If you want poetry, then here’s our old iPhone app standby F. Paul Pacult:
“The lovely bronze color shines in the light; absolute purity. The first few sniffs detect restrained, lightly roasted kernel/bean-like scents; additional undisturbed time in the copita opens up the bouquet as added aromas of saddle leather, tobacco leaf, and walnut eventually come to the fore. The palate entry is semisweet, candied, and creamy; by midpalate the taste profile includes pepper, welcome spirity heat, oak resin, and caramel corn. Ends gracefully and leanly, showing the delicate, ultra-sophisticated side of bourbon.”
Think that guy doesn’t get laid? Anyway, on Tweetsie’s and my binary scale of zero-to-one with one being better than zero, we give Woodford Reserve a solid one.

Woodford Reserve and the official "Bourbon, Dogs and Art" shot glass! At sunset!
But I buried the lede! Note the first appearance of the official “Bourbon, Dogs and Art” shot glass! Available to all at this weekend’s studio tour and soon to be available here on BDA!
Oct 8, 2010 | Art
If there’s one thing I’ve learned in getting ready for the open studio tour next week, it’s that I’m not the guy I used to be. What used to take one day to accomplish, now takes two plus an ice pack and two Aleve. I thought knee surgery was supposed to fix that. Oh well. Don’t know where I’d be without the help of the previously featured firestorm flash crop mop and my good wife Tweetsie.
Luckily, I’m out of work, so I can afford to spend 48 hours doing 24 hours worth of work. I just can’t afford anything else.
But things are looking up, and I expect to have things in relatively decent order when thousands of ravenous, art-starved potential patrons beat a path up our drive to dine on bourbon dogs, bourbon balls and look at art.
This week I finished installing some new art in the woods. There’s this green leaf banner that blends right in with the foliage right now but will stick out like a neon sign come late fall and winter.

Green leaf 48x66
And then there’s this dried grass image that will do just about the opposite and blend in like camoflage when the leaves fall off the trees.

Brown grass with rock - 72x36
I love to watch these images change as the sun moves across the sky, as the weather changes, as the seasons change. It’s like having nature as a collaborator.
Sep 26, 2010 | Art

I’ve been nursing a sore back over the weekend so progress has slowed as I prepare for the October Open Studio event. But I’ve got the yurt pretty well in shape and most of the interior work is on the walls. Wish the floor was nearly as clean as it looks in the picture.
I printed some large images of poplar bark with moss and lichen and hung them on the outside of the yurt around the door. They hide some of the less attractive spots on the yurt exterior.

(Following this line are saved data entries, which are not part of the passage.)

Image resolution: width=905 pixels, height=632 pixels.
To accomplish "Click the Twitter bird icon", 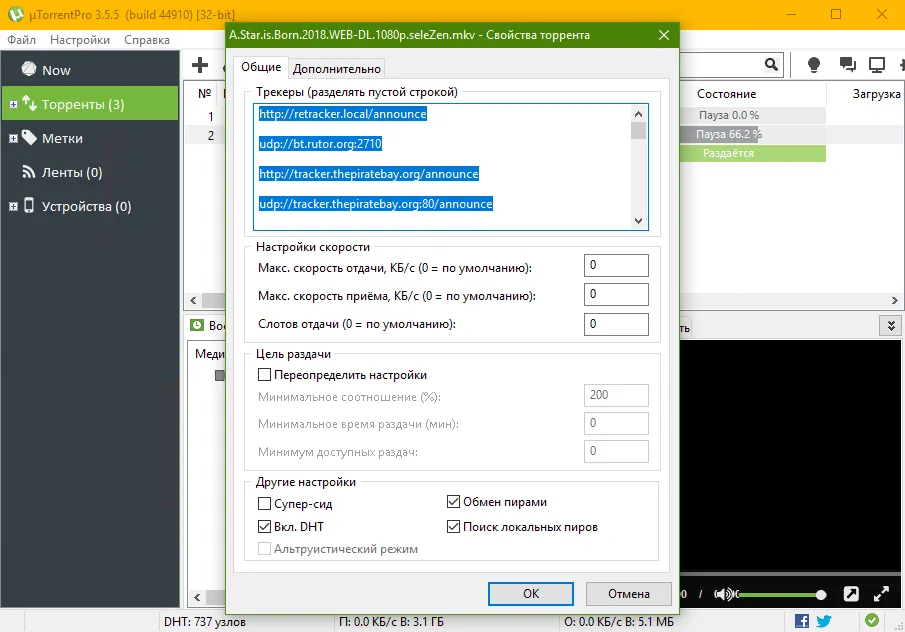I will (x=824, y=621).
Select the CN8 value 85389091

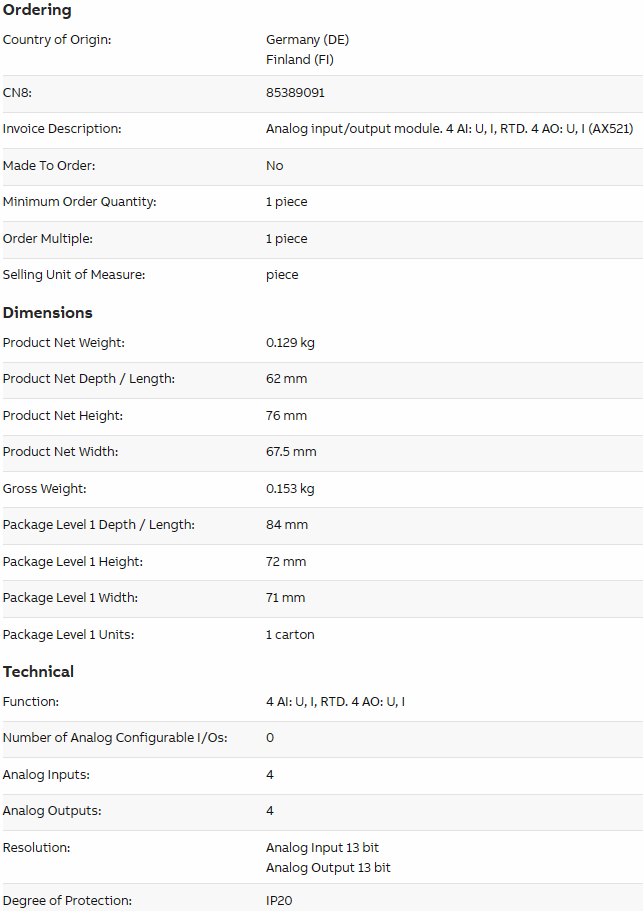click(295, 93)
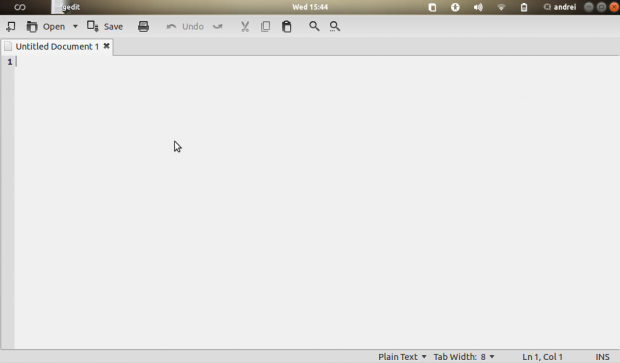620x363 pixels.
Task: Open the volume indicator in top panel
Action: [x=478, y=7]
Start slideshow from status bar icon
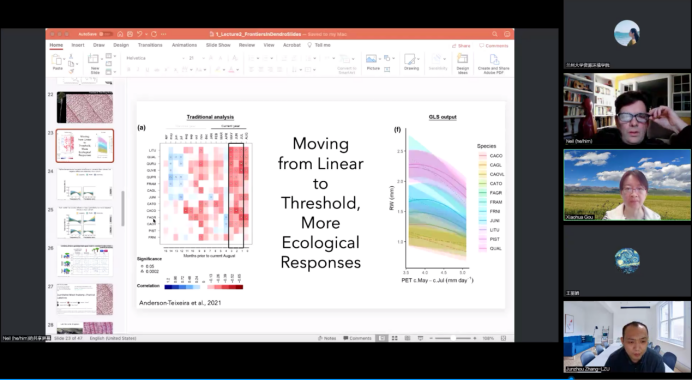The height and width of the screenshot is (381, 693). [420, 338]
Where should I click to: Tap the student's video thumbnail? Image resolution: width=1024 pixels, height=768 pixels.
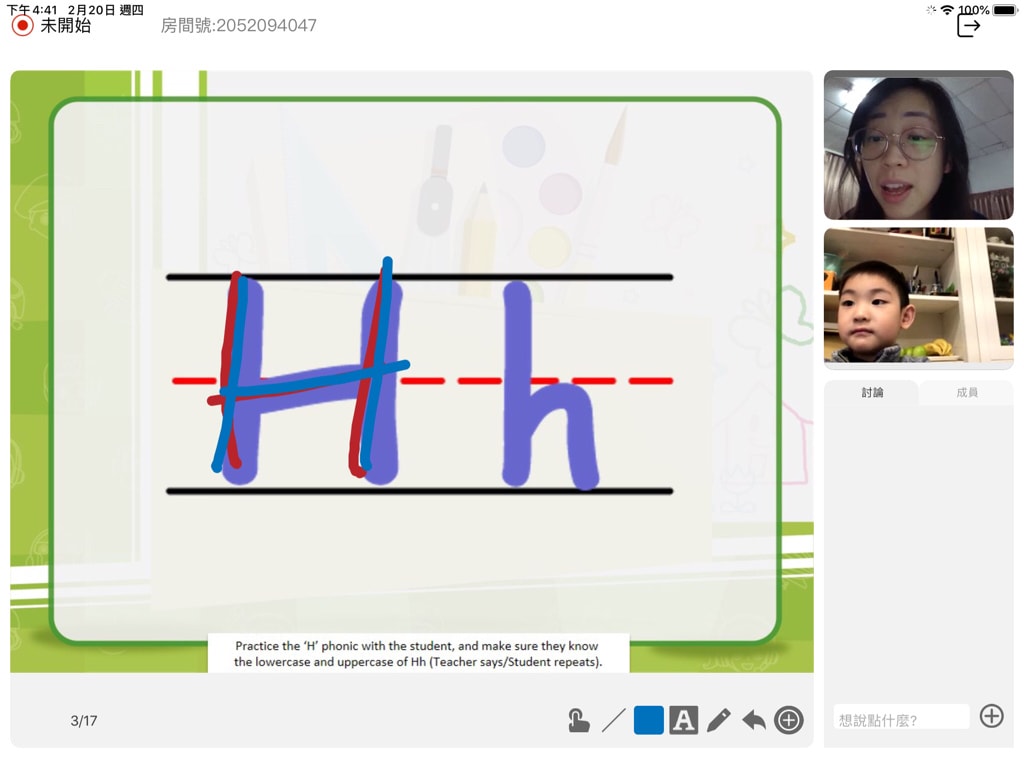(918, 296)
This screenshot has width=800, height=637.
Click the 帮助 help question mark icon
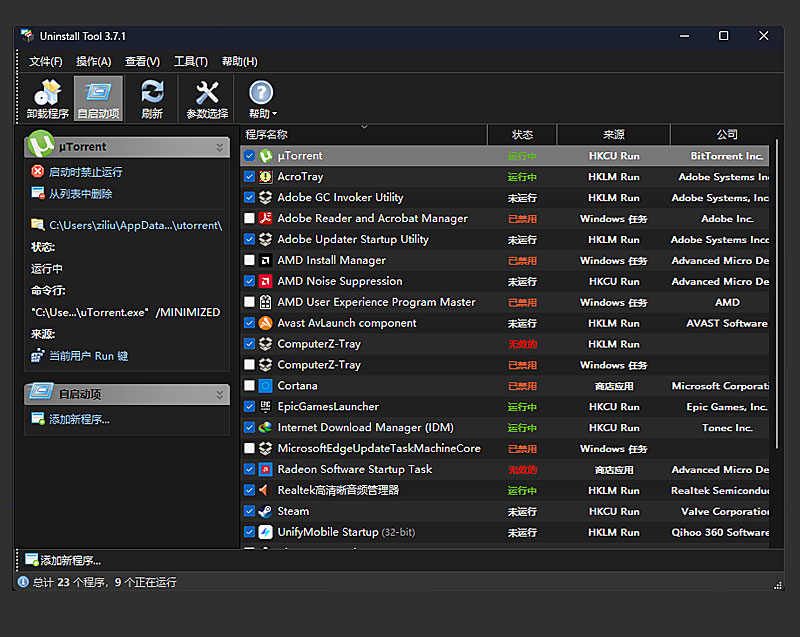tap(261, 93)
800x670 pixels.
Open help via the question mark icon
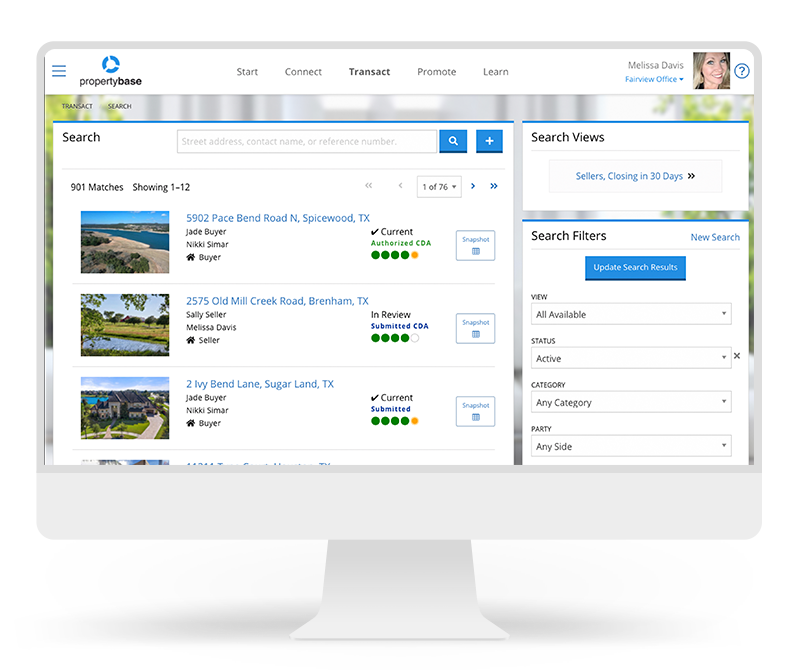point(741,71)
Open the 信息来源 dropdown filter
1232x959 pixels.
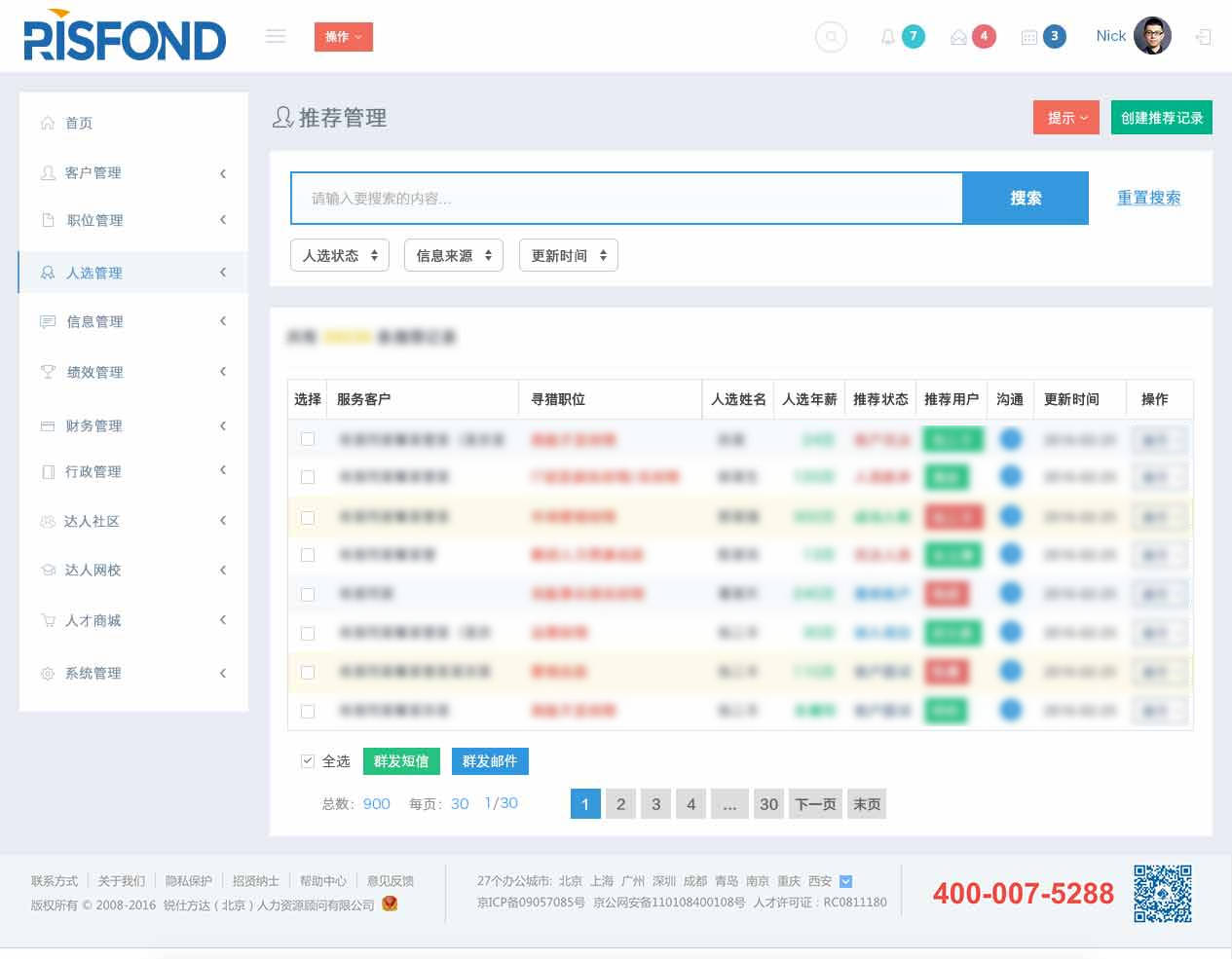(453, 255)
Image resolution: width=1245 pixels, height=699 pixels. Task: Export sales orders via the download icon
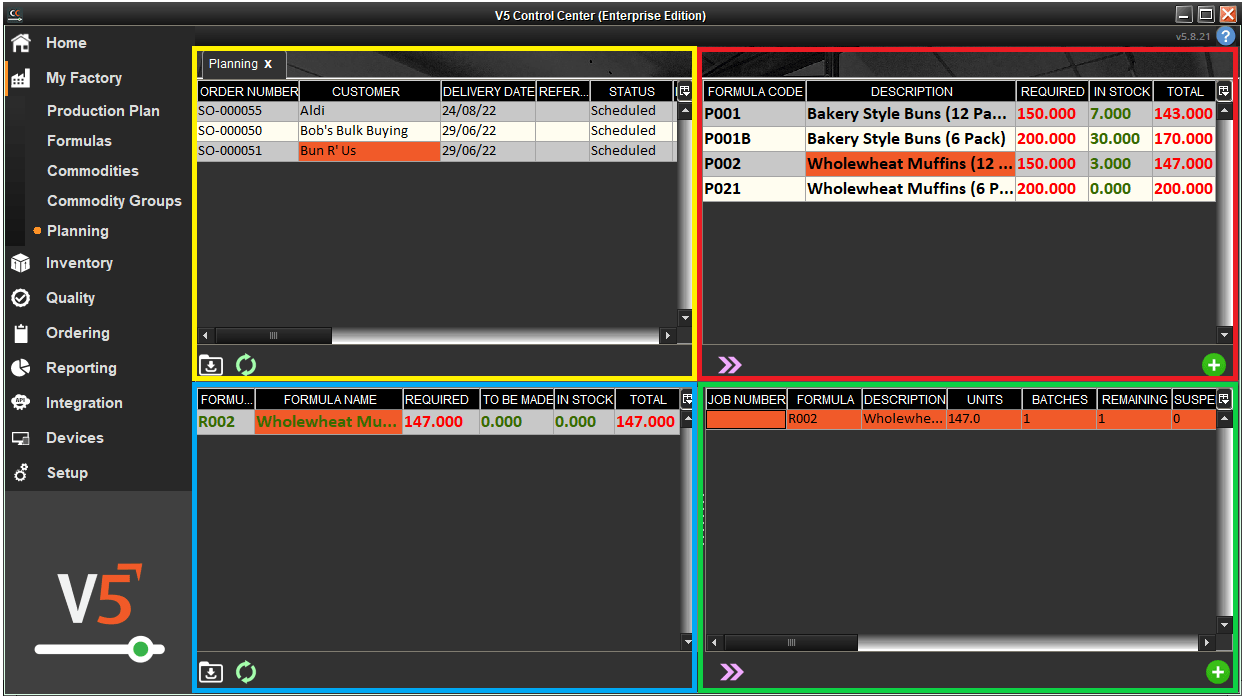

Beyond that it’s either WTF? or je ne sais quoi, depending on your personal vocabulary.

Puts me in mind of a local hunter who hunts on wooded land that adjoins our property during deer season. Came over and confronted me about my banners hanging in woods. Accused me of putting them up to scare off “his” deer. I guess that’s why context is always so important when you’re looking at art.
Nothing to do with anything but it got up to 98 yesterday (ridiculous for September 25 and a record breaker). Weather finally broke today and it’s cooler and raining. Seems like it hasn’t rained around here since the Bush administration so it’s very very welcome. Creeks are dry and wildlife is looking a bit desperate. Predators have been braving our dogs to poach our ducks, which usually means times are tough in the woods.
Got a new batch of banners printed and hope to be hanging them in the woods later in the week if the back heals and the rain stops. That and a bit more general clean-up and we’ll be ready!
So mark October 16 and October 17 on your calendar. Come and visit. Leaves will be turning. See a real live yurt! See some art. Heck, buy some art. Major credit cards accepted!
Here’s the details.
Part of the Alamance Open Studio Tour.
Sep 10, 2010 | Art
Really wish Storm King Wavefield by Maya Lin was in my back yard.